Jakarta, Beritasatu.com – Para miliarder di China disebut meninggalkan negara tersebut setelah pemerintah memberi peringatan terkait terkait ketidakstabilan ekonomi. Hal itu dipicu oleh meningkatnya tarif perdagangan, terutama setelah Donald Trump terpilih sebagai Presiden Amerika Serikat (AS).
Mengutip Euro News, Minggu (12/1/2025), banyak pengusaha kaya di China kini tengah bersiap untuk pindah ke negara lain. Berdasarkan laporan Henley & Partners, sebanyak 13.800 miliarder China telah meninggalkan negeri tirai bambu tersebut sejak 2022.
Sebagai respons dari hal itu, Partai Komunis China meluncurkan berbagai kebijakan untuk mendorong konsumsi domestik dan investasi. Langkah-langkah ini bertujuan untuk menahan penurunan nilai mata uang yuan dan menjaga stabilitas pasar saham, terutama karena ekonomi China menghadapi tekanan besar akibat krisis properti dan dampak pandemi.
Pemerintah China juga berencana meningkatkan subsidi untuk program daur ulang kendaraan lama dan peralatan usang guna mendorong pembelian produk hemat energi.
Hingga Juni 2024, program ini telah berhasil mengganti 6,5 juta kendaraan berbahan bakar fosil dengan kendaraan listrik dan hibrida.
Selain itu, untuk mengatasi miliarder China pindah ke luar negeri, pemerintah juga telah memberikan subsidi hingga 20% juga diberikan untuk berbagai jenis peralatan, termasuk perangkat digital seperti ponsel, serta untuk perbaikan mesin pabrik yang sudah tua.
Wakil Menteri Kehakiman Hu Weilie mengingatkan, para pejabat lokal untuk tidak melakukan inspeksi yang berlebihan sehingga mengganggu kegiatan usaha.
Mengutip Xinhua, aturan baru ini dirancang untuk mencegah penyalahgunaan wewenang, penyitaan aset tanpa alasan jelas, dan larangan produksi yang tidak beralasan.
Perdana Menteri Li Qiang menyatakan, bahwa langkah-langkah ini merupakan bagian dari upaya memperbaiki iklim bisnis di China.
Kebijakan ini juga muncul setelah adanya laporan bahwa sejumlah pejabat telah menahan aset atau menghentikan operasi perusahaan karena kesulitan anggaran di tingkat pemerintah daerah.
Namun, China belum mengeluarkan stimulus ekonomi berskala besar dan lebih memilih kebijakan yang terarah dan bertahap.

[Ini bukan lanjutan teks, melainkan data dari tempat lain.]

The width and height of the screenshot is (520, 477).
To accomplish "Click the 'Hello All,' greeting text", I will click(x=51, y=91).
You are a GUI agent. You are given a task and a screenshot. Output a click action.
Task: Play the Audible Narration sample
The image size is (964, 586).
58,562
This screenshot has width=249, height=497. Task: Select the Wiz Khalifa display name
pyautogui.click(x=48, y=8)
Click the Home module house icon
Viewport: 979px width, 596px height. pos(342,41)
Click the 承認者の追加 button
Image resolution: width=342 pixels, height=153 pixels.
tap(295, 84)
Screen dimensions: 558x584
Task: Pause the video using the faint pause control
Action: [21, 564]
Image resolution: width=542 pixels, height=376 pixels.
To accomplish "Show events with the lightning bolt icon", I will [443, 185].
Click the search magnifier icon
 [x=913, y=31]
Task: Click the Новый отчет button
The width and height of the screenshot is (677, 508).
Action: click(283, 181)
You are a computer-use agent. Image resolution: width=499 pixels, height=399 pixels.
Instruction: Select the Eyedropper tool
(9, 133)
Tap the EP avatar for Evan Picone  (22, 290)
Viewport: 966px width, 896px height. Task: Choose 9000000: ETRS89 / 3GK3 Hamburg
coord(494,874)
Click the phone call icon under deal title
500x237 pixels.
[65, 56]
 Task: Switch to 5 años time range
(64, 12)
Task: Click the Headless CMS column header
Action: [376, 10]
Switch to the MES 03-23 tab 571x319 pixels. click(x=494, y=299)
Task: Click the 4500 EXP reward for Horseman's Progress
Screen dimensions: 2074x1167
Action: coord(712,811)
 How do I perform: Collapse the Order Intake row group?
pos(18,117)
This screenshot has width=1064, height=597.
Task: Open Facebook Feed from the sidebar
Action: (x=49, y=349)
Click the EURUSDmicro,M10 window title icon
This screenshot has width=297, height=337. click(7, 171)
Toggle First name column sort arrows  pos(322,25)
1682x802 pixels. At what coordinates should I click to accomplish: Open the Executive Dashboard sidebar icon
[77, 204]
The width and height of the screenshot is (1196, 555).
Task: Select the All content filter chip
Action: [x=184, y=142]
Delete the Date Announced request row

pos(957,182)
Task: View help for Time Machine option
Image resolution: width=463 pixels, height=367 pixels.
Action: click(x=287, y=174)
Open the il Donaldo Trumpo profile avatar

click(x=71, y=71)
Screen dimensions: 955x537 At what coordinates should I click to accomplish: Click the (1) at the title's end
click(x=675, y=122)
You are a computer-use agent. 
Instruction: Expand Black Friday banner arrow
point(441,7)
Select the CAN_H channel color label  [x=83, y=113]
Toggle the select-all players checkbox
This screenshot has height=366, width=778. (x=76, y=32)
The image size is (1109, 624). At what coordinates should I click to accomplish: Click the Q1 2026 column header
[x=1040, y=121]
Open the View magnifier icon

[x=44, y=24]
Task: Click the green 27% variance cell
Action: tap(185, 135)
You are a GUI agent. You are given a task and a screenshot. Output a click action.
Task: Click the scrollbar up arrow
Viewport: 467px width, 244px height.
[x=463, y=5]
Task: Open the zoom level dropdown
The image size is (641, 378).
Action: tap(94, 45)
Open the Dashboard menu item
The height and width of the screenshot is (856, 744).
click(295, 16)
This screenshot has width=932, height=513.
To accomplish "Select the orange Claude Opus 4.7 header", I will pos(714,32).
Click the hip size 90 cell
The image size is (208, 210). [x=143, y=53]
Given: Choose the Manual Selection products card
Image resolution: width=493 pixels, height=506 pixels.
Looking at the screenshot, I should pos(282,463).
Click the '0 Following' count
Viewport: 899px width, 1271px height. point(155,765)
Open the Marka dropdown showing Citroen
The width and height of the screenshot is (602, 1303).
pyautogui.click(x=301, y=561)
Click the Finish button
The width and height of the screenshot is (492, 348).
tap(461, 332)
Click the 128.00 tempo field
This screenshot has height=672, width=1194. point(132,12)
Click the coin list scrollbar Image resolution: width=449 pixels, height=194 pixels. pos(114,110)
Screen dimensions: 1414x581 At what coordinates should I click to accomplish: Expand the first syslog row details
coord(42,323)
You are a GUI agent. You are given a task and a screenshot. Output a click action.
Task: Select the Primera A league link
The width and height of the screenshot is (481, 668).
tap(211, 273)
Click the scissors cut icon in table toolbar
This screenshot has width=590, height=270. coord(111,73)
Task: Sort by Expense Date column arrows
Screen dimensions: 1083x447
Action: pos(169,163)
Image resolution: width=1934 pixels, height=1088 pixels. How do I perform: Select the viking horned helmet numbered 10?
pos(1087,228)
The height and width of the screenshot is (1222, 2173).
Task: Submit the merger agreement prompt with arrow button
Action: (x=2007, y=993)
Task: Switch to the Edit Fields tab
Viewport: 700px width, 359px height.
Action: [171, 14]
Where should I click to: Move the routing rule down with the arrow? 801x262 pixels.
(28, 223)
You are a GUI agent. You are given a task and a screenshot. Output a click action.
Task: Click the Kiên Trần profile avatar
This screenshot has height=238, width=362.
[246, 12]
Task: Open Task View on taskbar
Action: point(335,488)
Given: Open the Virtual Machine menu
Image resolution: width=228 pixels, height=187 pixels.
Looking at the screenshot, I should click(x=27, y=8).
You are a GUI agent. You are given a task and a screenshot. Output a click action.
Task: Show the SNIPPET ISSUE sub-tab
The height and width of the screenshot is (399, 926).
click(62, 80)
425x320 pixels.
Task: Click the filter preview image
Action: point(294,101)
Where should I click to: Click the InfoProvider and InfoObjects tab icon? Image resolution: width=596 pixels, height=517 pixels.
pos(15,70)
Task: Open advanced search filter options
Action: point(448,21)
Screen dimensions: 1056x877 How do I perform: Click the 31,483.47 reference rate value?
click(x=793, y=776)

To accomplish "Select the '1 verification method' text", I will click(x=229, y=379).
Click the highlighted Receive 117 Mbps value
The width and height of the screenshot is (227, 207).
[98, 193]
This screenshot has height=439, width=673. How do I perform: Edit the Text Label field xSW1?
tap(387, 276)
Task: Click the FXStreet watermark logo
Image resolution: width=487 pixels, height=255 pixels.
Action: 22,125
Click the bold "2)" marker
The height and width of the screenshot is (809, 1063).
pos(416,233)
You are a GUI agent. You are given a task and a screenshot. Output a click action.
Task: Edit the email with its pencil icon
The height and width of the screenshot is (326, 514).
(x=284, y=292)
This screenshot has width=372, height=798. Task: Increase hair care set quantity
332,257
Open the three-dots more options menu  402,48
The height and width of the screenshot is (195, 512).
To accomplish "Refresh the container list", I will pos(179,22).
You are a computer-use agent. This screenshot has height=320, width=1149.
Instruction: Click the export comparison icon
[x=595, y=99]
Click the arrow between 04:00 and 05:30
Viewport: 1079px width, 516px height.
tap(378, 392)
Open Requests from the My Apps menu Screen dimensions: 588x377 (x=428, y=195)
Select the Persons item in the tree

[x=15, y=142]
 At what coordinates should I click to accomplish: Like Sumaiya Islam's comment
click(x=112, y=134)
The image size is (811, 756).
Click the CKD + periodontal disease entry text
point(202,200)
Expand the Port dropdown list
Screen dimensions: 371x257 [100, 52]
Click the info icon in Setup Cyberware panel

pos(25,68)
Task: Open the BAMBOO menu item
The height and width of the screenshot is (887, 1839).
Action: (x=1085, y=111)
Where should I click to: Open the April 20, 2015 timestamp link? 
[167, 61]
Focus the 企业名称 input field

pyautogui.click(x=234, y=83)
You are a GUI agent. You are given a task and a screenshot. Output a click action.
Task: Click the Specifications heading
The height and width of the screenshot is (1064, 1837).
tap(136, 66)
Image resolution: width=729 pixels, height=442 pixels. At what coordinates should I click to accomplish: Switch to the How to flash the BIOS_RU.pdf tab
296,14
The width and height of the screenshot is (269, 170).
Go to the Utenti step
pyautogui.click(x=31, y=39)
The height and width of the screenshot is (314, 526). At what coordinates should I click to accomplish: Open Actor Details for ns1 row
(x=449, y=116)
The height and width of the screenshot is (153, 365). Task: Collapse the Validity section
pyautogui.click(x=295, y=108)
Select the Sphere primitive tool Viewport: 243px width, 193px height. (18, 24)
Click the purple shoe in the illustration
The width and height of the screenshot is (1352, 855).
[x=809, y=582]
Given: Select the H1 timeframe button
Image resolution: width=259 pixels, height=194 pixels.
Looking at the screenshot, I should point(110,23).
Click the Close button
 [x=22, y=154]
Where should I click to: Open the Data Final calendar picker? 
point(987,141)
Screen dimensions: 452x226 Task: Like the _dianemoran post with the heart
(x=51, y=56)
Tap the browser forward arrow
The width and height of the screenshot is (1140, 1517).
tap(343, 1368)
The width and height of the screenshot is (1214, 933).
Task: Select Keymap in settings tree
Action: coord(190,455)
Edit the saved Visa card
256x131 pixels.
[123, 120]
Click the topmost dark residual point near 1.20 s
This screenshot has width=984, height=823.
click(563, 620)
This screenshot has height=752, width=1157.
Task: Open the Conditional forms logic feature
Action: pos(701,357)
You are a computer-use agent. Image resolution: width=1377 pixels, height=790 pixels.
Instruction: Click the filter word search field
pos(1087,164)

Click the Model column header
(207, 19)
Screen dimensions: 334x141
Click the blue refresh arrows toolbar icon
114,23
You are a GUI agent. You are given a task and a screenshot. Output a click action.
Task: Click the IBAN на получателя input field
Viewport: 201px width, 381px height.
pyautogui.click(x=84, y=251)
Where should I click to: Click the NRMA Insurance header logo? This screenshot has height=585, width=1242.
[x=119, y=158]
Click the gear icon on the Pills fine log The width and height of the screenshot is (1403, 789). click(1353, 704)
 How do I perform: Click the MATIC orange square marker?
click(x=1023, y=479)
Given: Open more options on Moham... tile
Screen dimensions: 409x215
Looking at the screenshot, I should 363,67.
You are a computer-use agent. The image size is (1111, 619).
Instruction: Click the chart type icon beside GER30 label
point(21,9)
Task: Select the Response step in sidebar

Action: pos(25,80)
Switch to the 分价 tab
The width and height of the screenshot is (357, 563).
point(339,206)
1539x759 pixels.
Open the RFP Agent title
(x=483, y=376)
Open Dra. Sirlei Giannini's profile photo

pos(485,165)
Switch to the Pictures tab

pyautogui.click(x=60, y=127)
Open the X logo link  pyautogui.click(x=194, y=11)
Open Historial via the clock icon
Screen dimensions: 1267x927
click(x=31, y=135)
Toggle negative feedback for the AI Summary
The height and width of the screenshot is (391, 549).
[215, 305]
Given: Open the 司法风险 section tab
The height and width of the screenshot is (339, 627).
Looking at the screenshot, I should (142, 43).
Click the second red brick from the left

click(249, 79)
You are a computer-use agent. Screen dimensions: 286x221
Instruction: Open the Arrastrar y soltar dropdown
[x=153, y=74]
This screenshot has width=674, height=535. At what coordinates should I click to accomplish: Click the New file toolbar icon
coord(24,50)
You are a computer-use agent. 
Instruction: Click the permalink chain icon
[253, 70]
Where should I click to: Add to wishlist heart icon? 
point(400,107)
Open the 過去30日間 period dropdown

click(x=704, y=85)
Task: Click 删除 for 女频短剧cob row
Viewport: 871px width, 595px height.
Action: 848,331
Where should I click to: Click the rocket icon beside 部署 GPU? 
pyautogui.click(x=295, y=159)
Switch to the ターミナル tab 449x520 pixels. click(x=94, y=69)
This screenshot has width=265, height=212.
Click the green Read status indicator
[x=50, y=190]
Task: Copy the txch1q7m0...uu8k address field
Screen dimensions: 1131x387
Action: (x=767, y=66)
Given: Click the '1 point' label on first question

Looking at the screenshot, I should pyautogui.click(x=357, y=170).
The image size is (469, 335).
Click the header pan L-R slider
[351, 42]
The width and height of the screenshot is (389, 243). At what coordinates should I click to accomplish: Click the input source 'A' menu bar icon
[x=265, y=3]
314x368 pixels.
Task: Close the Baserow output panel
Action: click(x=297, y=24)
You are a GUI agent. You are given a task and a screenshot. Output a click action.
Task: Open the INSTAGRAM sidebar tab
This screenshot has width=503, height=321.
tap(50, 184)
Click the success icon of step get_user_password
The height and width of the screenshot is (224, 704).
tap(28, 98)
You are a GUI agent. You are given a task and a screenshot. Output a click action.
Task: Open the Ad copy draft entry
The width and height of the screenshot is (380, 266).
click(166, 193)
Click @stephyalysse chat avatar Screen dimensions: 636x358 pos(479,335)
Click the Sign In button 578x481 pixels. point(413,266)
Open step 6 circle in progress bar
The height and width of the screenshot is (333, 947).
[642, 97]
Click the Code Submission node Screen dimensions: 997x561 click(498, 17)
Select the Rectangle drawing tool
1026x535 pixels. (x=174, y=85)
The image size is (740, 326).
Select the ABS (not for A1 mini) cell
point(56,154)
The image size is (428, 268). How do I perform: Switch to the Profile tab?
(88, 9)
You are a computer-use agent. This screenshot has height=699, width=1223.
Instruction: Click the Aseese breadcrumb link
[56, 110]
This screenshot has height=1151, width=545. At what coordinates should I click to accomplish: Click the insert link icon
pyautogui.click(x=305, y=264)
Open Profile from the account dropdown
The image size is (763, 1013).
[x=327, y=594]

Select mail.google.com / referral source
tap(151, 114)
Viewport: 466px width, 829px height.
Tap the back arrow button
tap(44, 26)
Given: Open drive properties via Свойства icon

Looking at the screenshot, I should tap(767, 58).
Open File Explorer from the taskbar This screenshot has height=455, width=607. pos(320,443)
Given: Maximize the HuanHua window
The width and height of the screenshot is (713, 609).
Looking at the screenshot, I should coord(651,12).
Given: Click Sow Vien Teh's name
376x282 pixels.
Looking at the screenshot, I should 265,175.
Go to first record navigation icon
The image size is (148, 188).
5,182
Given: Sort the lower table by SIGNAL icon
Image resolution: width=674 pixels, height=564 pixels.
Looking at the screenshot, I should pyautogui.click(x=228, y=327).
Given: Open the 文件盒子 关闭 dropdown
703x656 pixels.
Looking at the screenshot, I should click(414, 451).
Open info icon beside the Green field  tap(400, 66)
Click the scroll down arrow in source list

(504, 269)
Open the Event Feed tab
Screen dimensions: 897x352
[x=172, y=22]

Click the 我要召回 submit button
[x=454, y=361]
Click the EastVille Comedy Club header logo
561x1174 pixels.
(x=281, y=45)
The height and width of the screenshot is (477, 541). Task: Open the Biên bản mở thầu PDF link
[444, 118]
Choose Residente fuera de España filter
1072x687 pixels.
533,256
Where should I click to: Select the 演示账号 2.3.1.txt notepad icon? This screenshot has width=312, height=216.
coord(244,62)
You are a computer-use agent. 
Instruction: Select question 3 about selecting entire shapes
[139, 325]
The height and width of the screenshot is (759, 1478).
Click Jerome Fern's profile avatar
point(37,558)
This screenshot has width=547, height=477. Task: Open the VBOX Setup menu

Bank sentral China juga berkomitmen menjaga stabilitas nilai yuan dan pasar keuangan. Nilai yuan yang melemah terhadap dolar AS memberikan keuntungan bagi daya saing ekspor, tetapi menimbulkan risiko pada hubungan perdagangan dengan mitra internasional.
Pasar saham China, setelah sempat naik pada September 2024, kembali melemah. Indeks Shanghai Composite turun ke angka sekitar 3.200 setelah sebelumnya mencapai hampir 3.700.
Partai Komunis China semakin mempersempit ruang untuk kritik publik, termasuk dalam diskusi ekonomi. Beberapa akun media sosial milik ekonom yang mengkritik kebijakan pemerintah dilaporkan telah diblokir, sebagai bagian dari upaya untuk mendukung kepemimpinan Presiden Xi Jinping.
Think Tank Rhodium Group memperkirakan pertumbuhan ekonomi China tahun lalu hanya mencapai 2,4% hingga 2,8%, jauh di bawah target resmi sebesar 5%.
Faktor utama yang menghambat pertumbuhan ekonomi hingga miliarder China pindah ke luar negeri adalah tekanan anggaran, penurunan harga properti, dan stagnasi upah. Tidak ada kebijakan signifikan yang diumumkan yang diperkirakan akan membawa perubahan besar pada lapangan kerja atau gaji dalam waktu dekat.